* _What to produce_: Only the lines that hold "Click" should be in the answer, each copied from the data below.

* _Data for processing_:
Content starts
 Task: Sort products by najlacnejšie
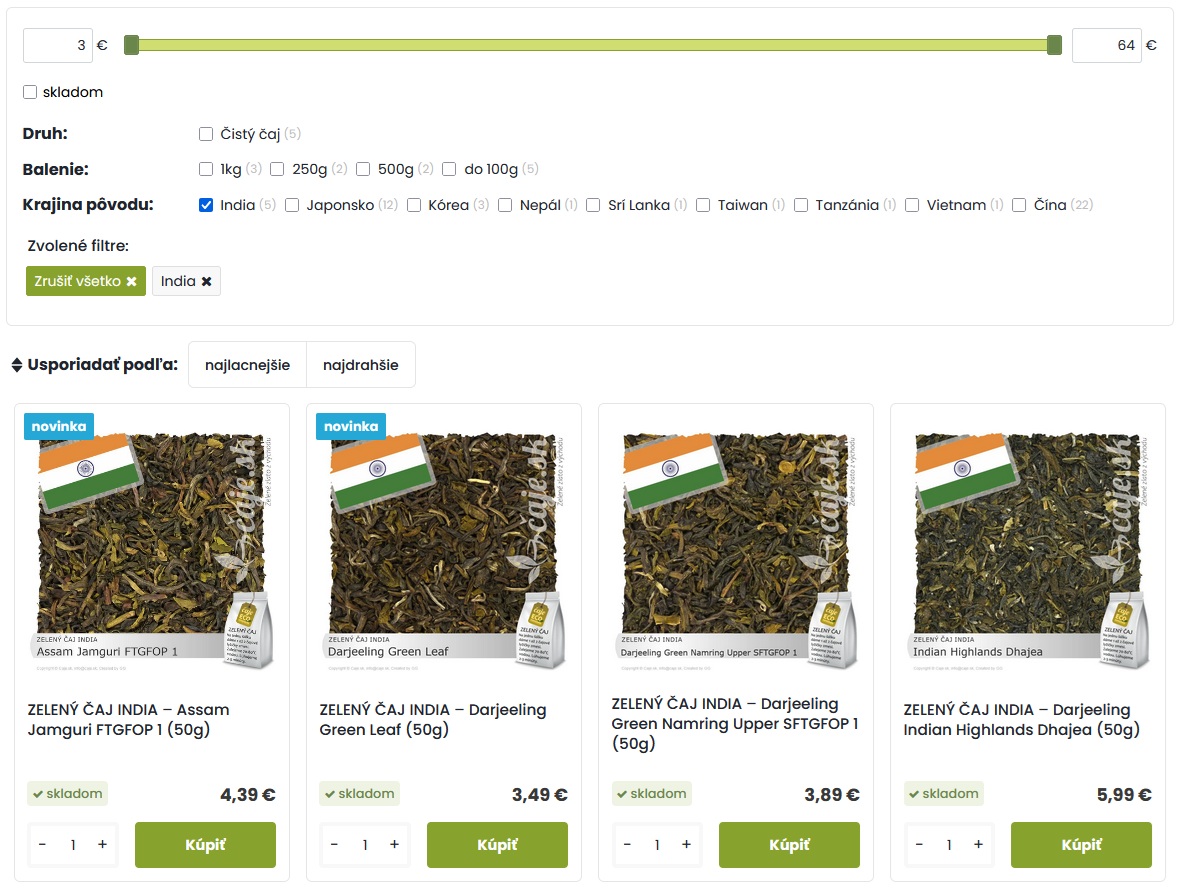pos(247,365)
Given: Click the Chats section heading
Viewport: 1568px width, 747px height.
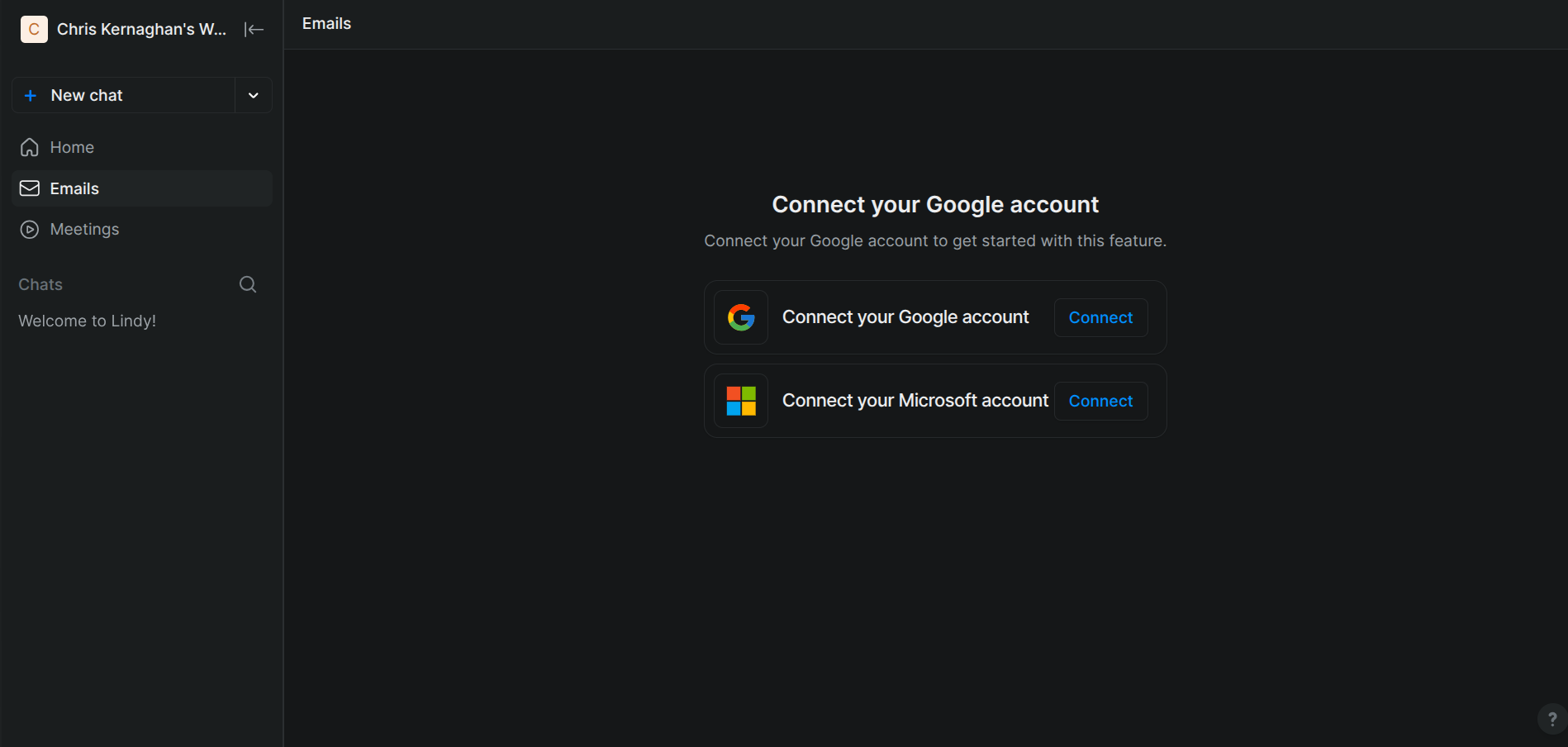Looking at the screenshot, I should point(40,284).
Content ends
Content starts
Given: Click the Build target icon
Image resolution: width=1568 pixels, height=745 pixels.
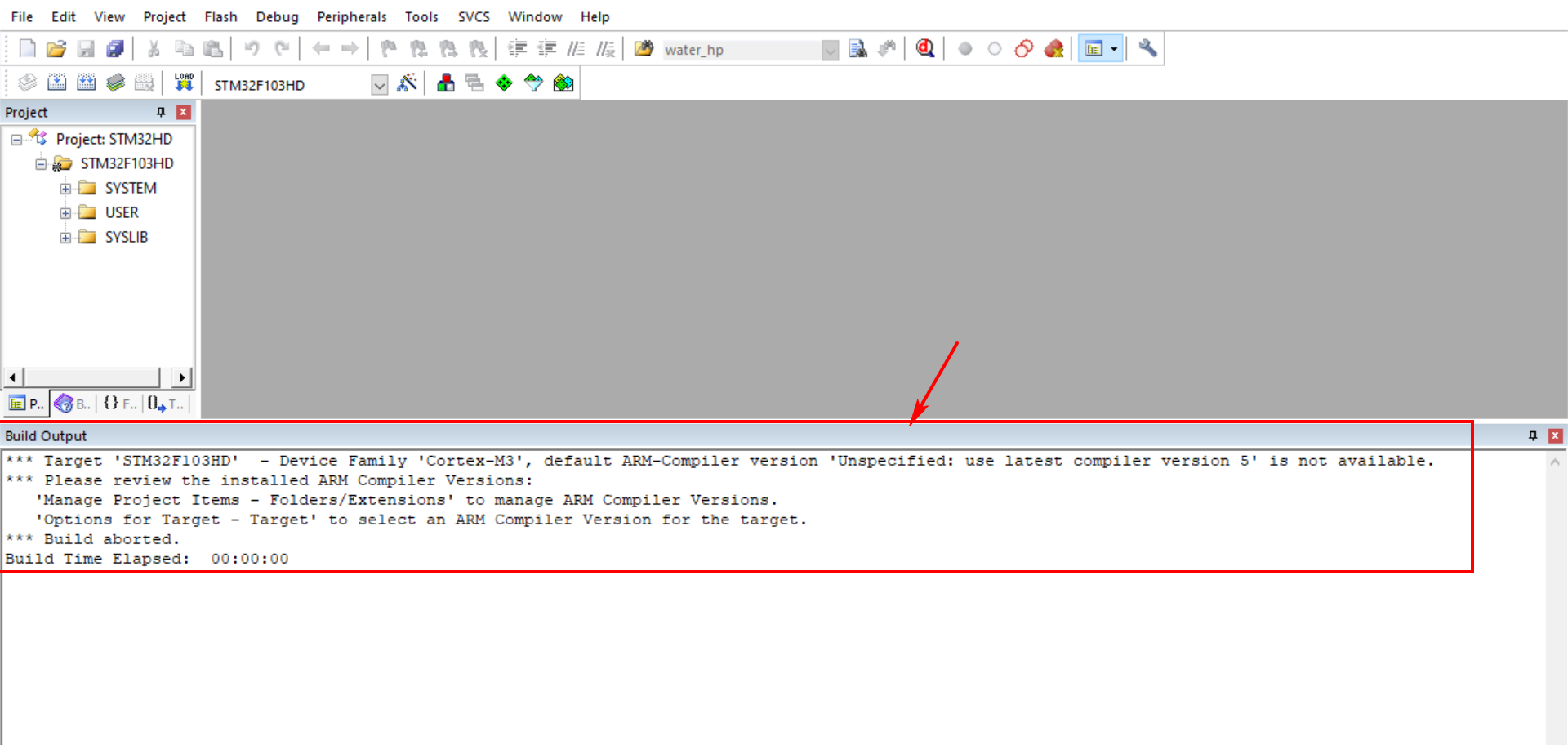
Content ends
* _Answer section_:
Given: Click the Chats section heading
Given: Click the Build target icon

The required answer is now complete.